Alessandro Nesta ha detto che giocarci contro nel ’98 ‘ stata la “sua esperienza peggiore” ma ha anche aggiunto di aver riguardato i video di quella partita per provare a migliorarsi. Ronaldo era l’apoteosi di un calcio fisico su uno cerebrale, ma era anche del tutto naturale. E sulla sua natura sono stati ricalibrati gli standard del calcio contemporaneo.
Emanuele Atturo ha evidenziato come il significato della parola “fenomeno” si adattasse bene a Ronaldo: “Il termine Fenomeno deriva dal greco fainòmenon, participio sostantivo di “fàinomai”, ovvero mostrarsi, apparire. La comparsa di Ronaldo a metà anni ’90 deve avere avuto realmente il senso di un’apparizione”.
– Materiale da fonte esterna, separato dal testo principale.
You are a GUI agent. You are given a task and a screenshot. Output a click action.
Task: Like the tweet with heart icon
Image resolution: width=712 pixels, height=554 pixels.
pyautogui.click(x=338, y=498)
Per il mio discorso, però, è più utile guardare ai significati della parola Archètipo (anche se si sarebbe prestato infinitamente meno bene a fargli da soprannome): 1. primo esemplare, modello; 2. in filosofia, spec. nella tradizione platonica, l’essenza sostanziale delle cose sensibili; 3. nel pensiero dello psichiatra e psicologo svizz. C. G. Jung (1875-1961), immagine primordiale contenuta nell’inconscio collettivo.
L’epoca di Messi e di Cristiano è ancora l’epoca di Ronaldo perché il nostro immaginario non è cambiato, ed è soprattutto questo il modo in cui Ronaldo ha cambiato la storia del calcio, entrando nelle nostre teste come il ricordo di quello che il calciatore moderno ideale potrebbe essere.
In questo senso è persino inutile pensare a quello che sarebbe potuto diventare Ronaldo senza infortuni: più di questo cosa avrebbe potuto fare?